Rewrite the listing below, replacing every "dropdown" with "menu" and keeping everything else unchanged. Omit the pictures from your version.

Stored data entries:
"""

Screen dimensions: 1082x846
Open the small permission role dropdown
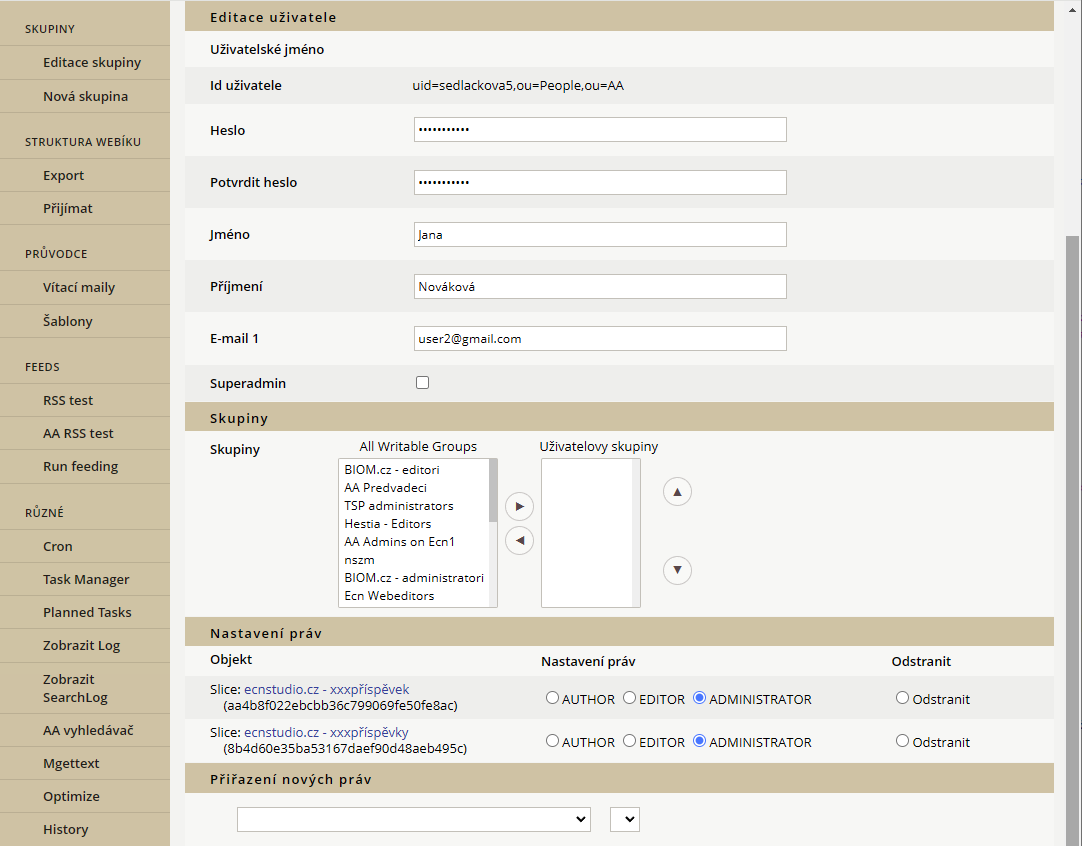624,819
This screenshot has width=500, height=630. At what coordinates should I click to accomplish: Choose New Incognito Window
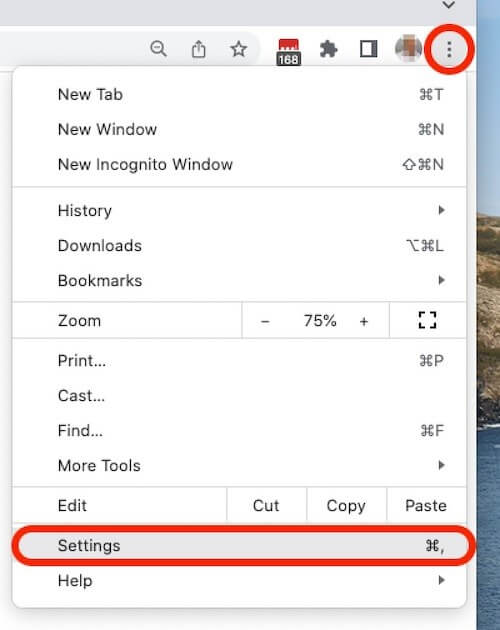239,164
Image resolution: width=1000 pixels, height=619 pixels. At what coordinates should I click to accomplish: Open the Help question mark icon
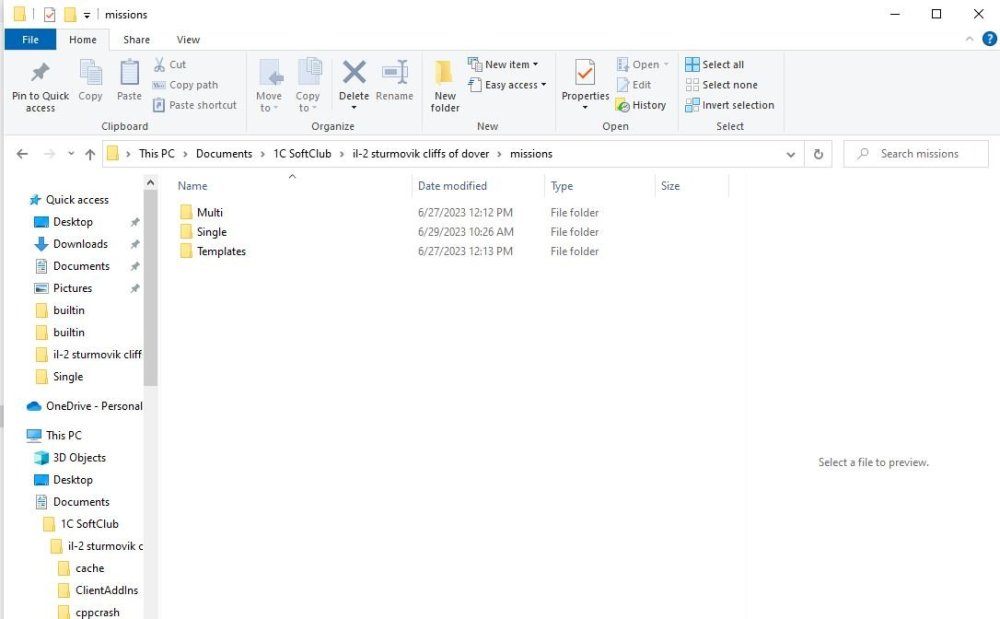989,39
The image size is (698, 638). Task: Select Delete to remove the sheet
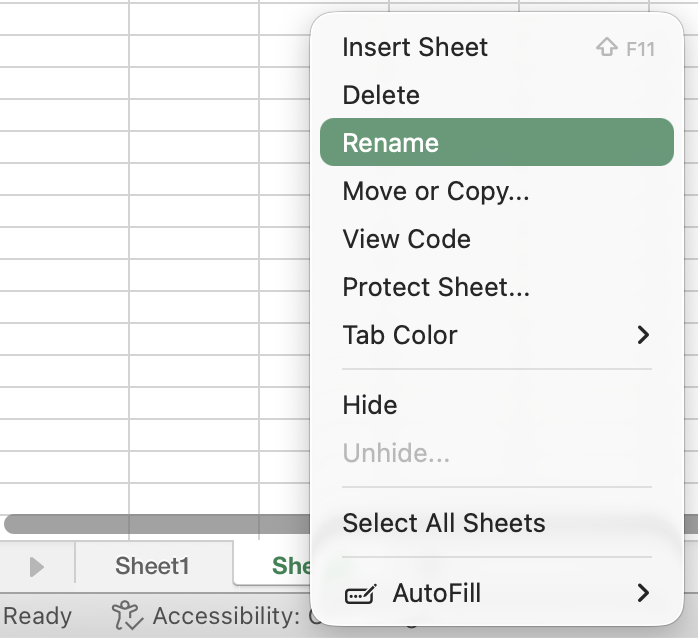(x=381, y=95)
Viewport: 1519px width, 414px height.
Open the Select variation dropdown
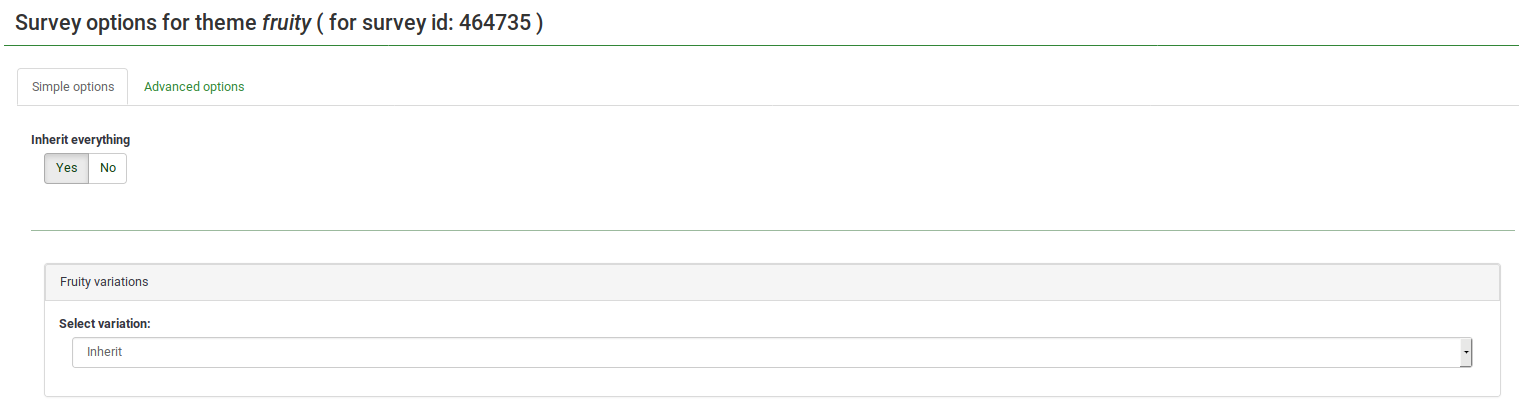(x=770, y=352)
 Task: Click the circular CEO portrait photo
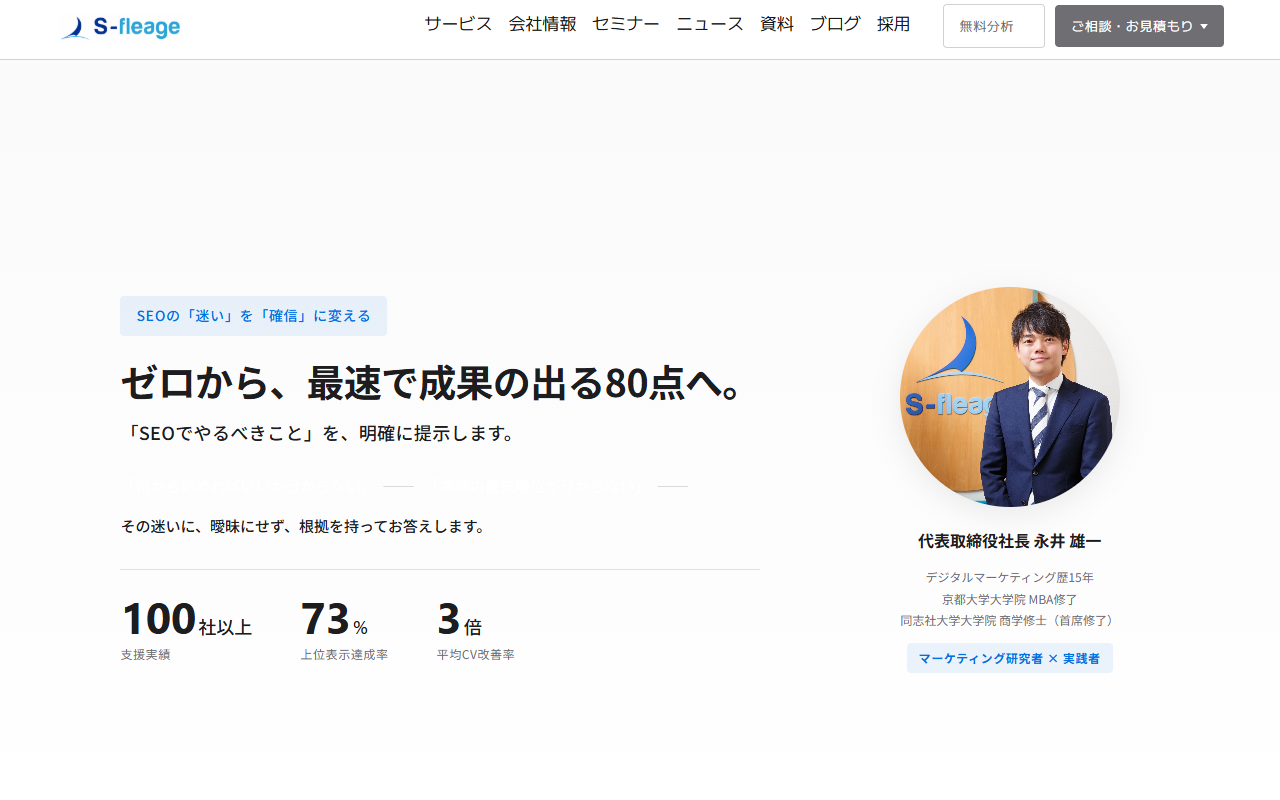(1009, 397)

"""

* Answer to this task *
Screen dimensions: 1082x846
Open the small permission role menu
624,819
This screenshot has width=500, height=630. At what coordinates should I click to accomplish: Choose New Incognito Window
239,164
Image resolution: width=1000 pixels, height=619 pixels. At what coordinates should I click to accomplish: Open the Help question mark icon
989,39
The image size is (698, 638). Task: Select Delete to remove the sheet
(x=381, y=95)
Viewport: 1519px width, 414px height.
Open the Select variation menu
(x=770, y=352)
 Task: Click the circular CEO portrait photo
(1009, 397)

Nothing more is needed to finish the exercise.